Show each line of the data below that has the string "screenshot" in it.

---- SUPPLIED MATERIAL

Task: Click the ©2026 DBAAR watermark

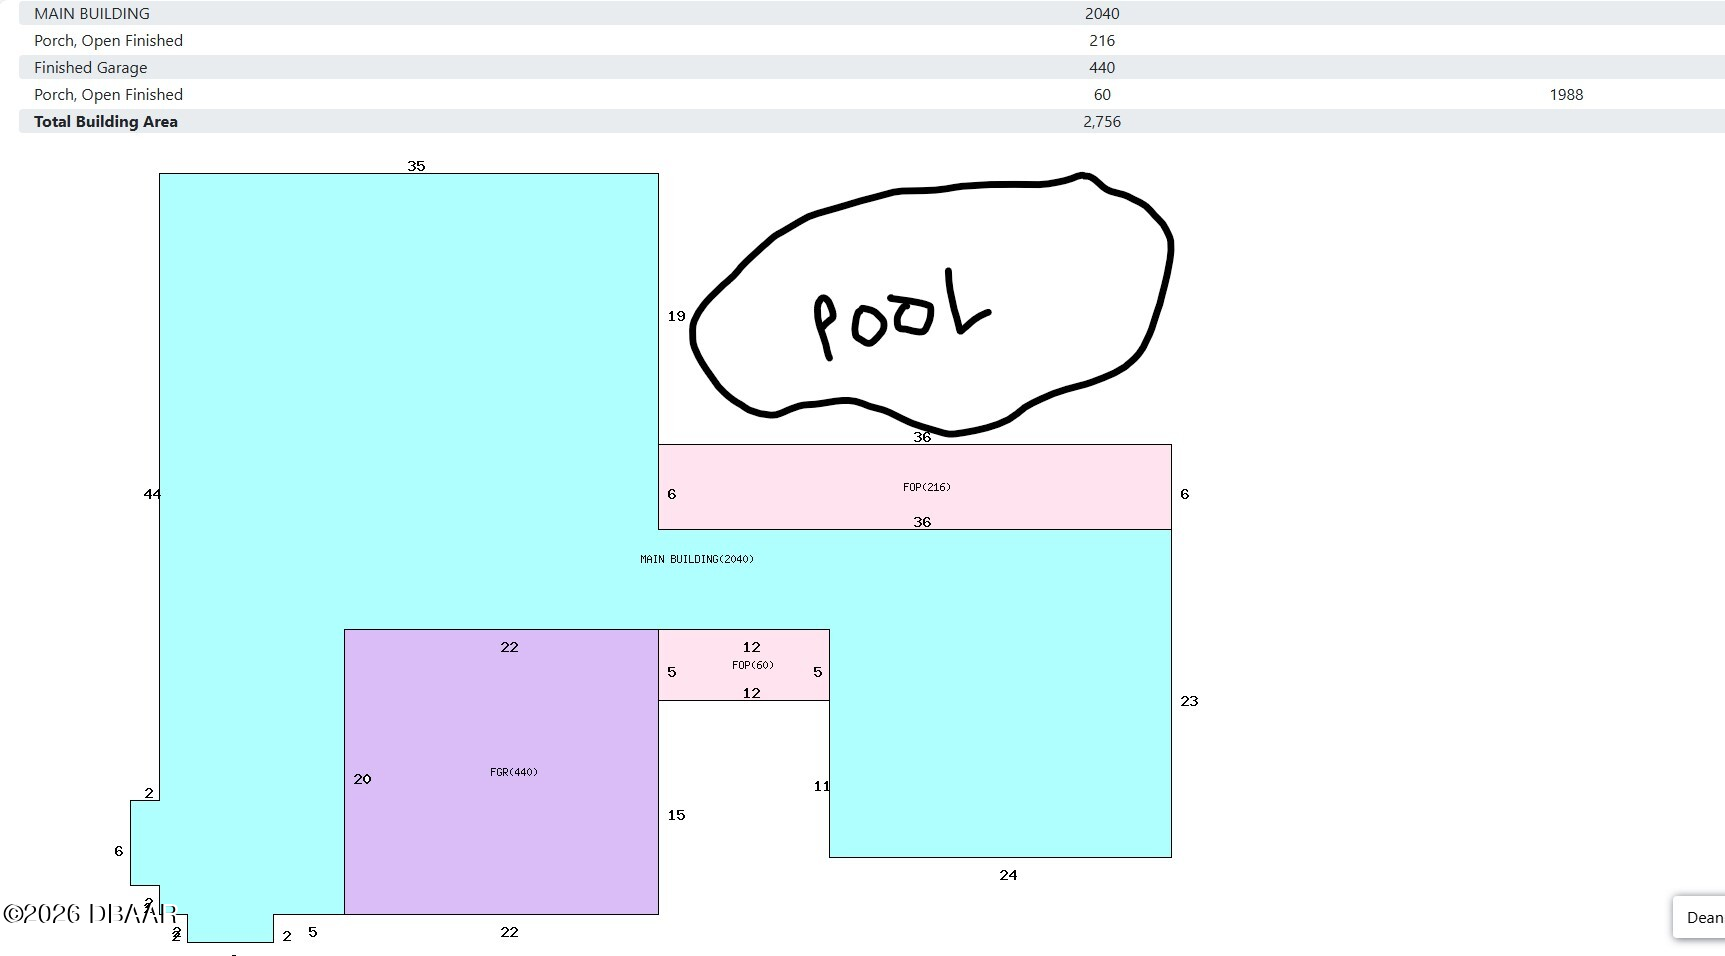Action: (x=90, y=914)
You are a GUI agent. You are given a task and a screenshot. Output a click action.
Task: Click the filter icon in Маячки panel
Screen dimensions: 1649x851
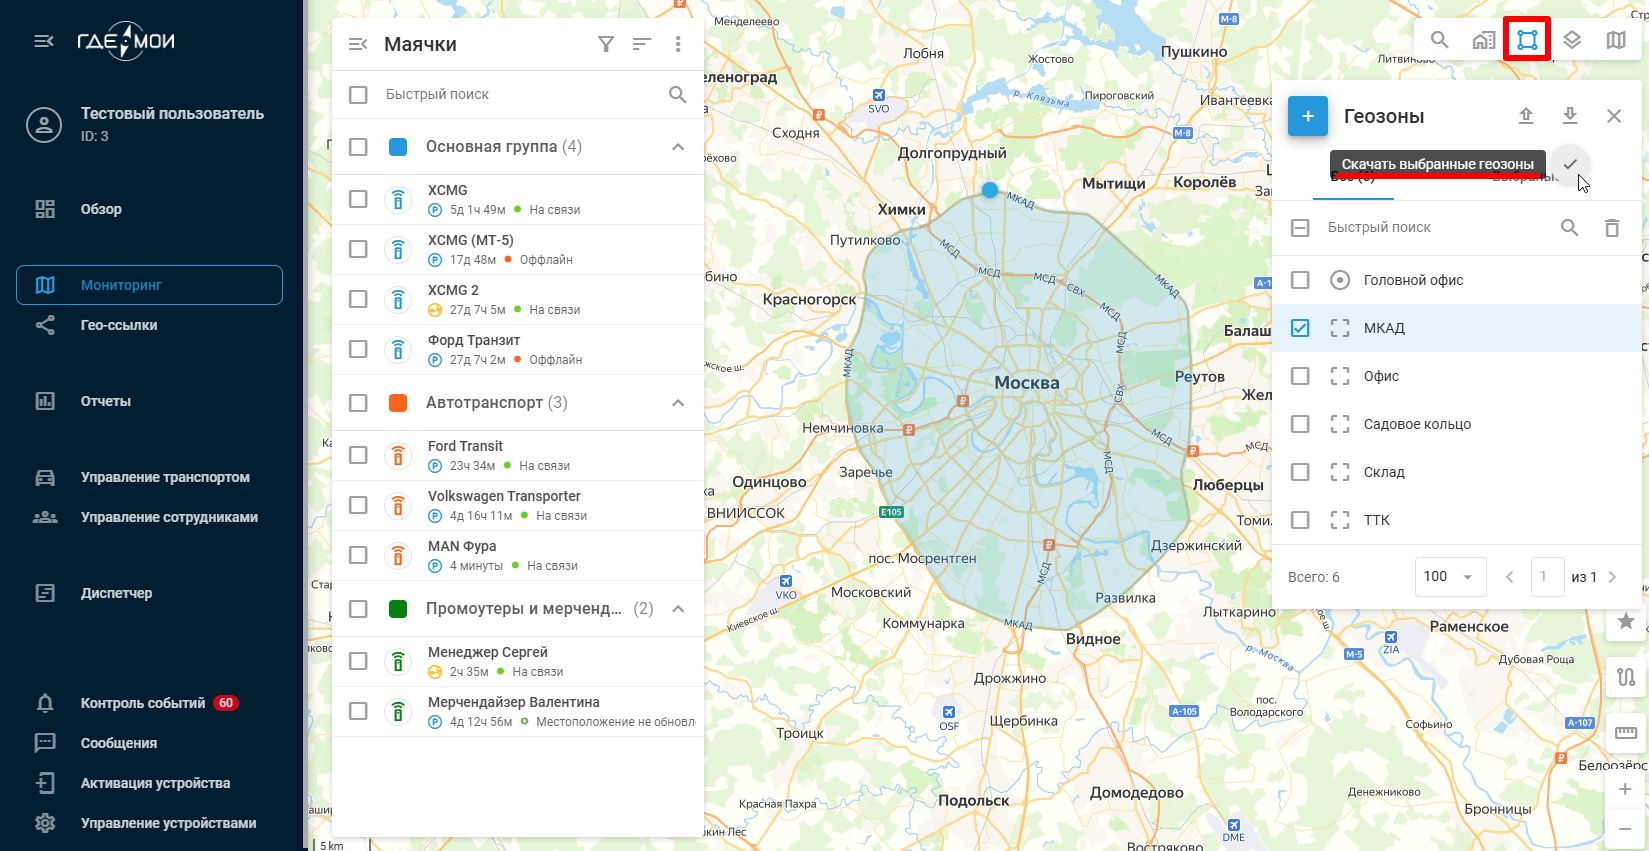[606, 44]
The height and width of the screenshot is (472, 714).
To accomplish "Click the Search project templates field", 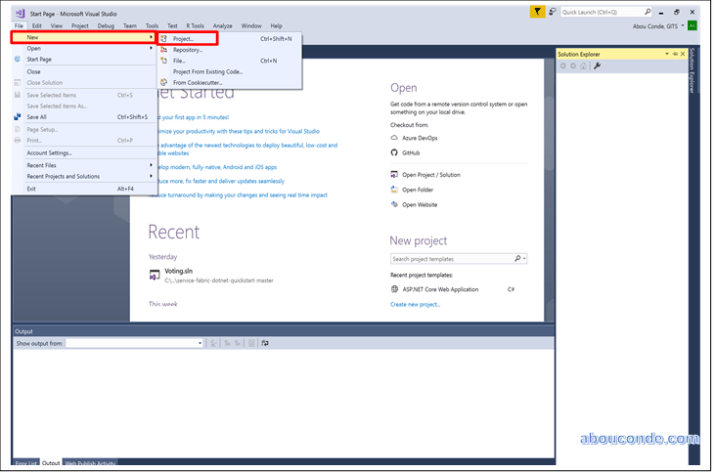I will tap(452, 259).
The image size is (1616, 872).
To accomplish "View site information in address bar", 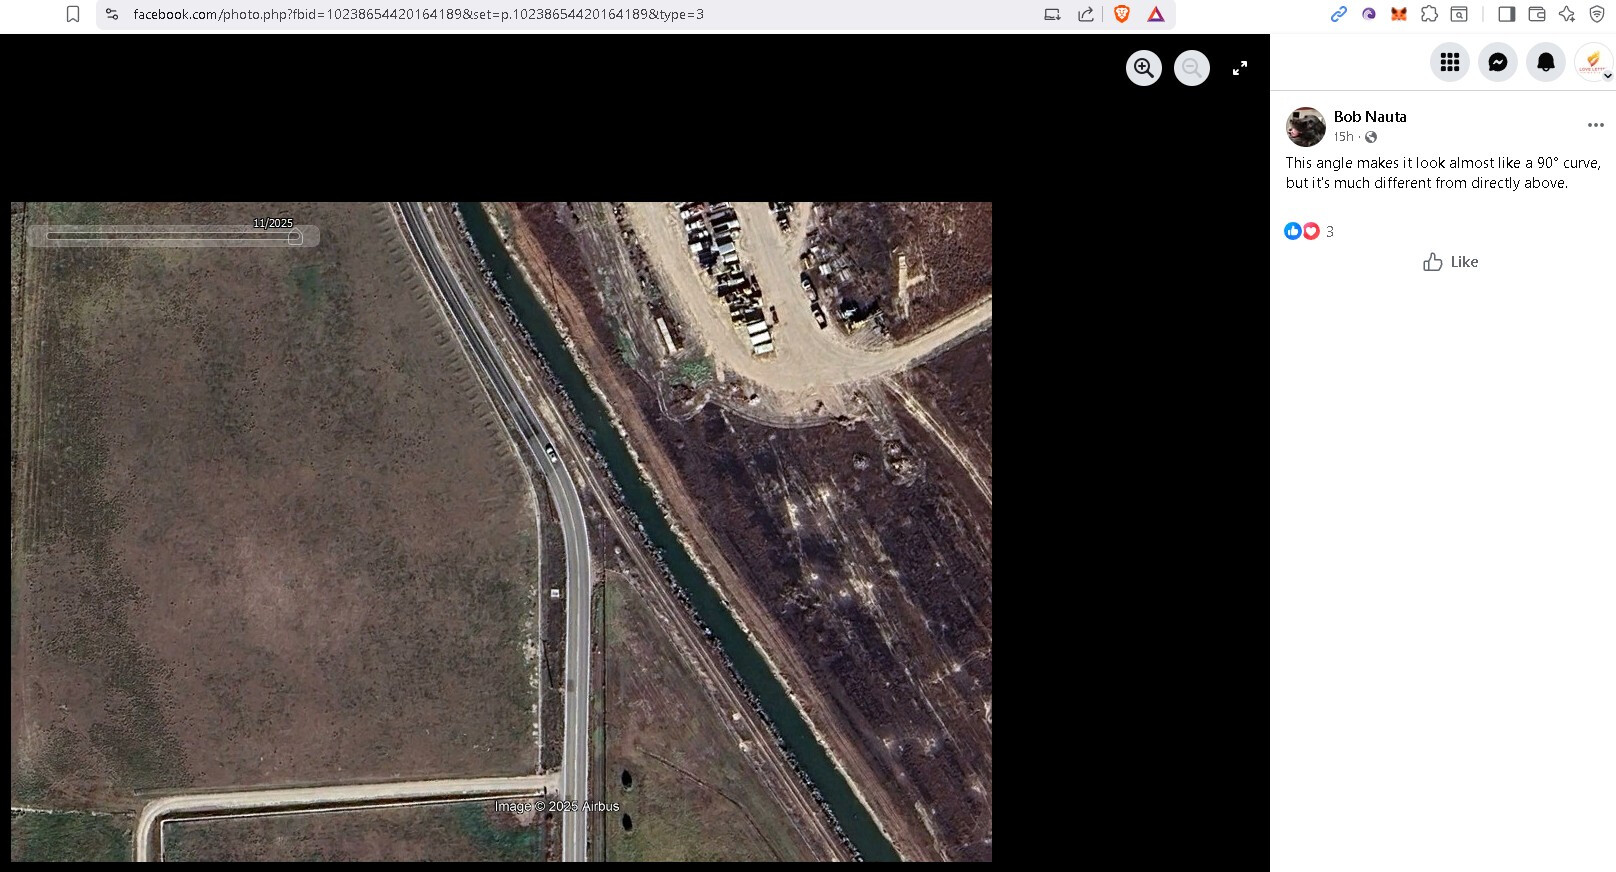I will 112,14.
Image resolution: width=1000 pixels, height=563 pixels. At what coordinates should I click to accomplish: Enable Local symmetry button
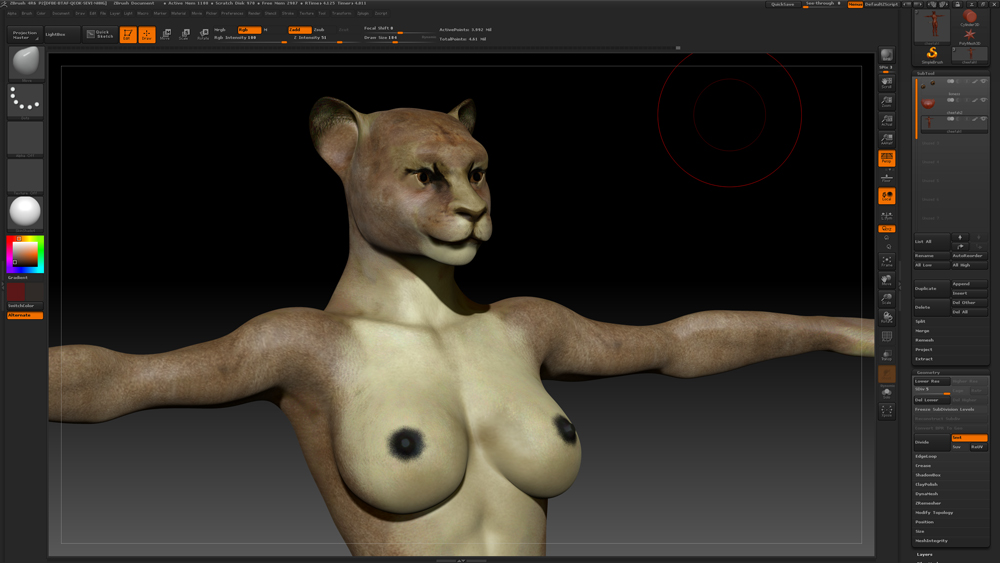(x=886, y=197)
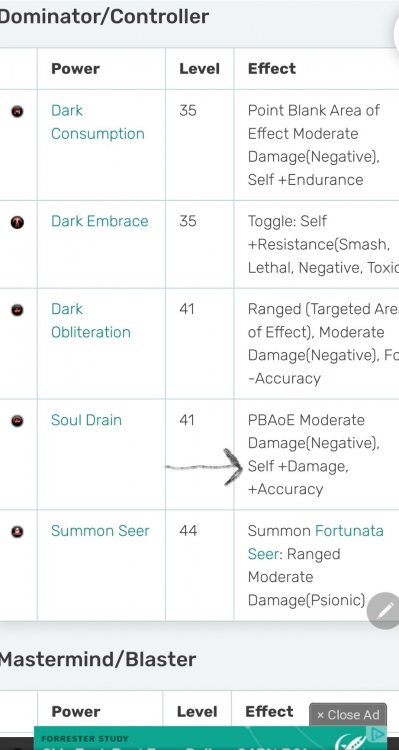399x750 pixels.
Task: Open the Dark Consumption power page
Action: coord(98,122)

--------

# TASK RESULT
You are a GUI agent. You are given a task and a screenshot. Output a click action.
The height and width of the screenshot is (472, 714).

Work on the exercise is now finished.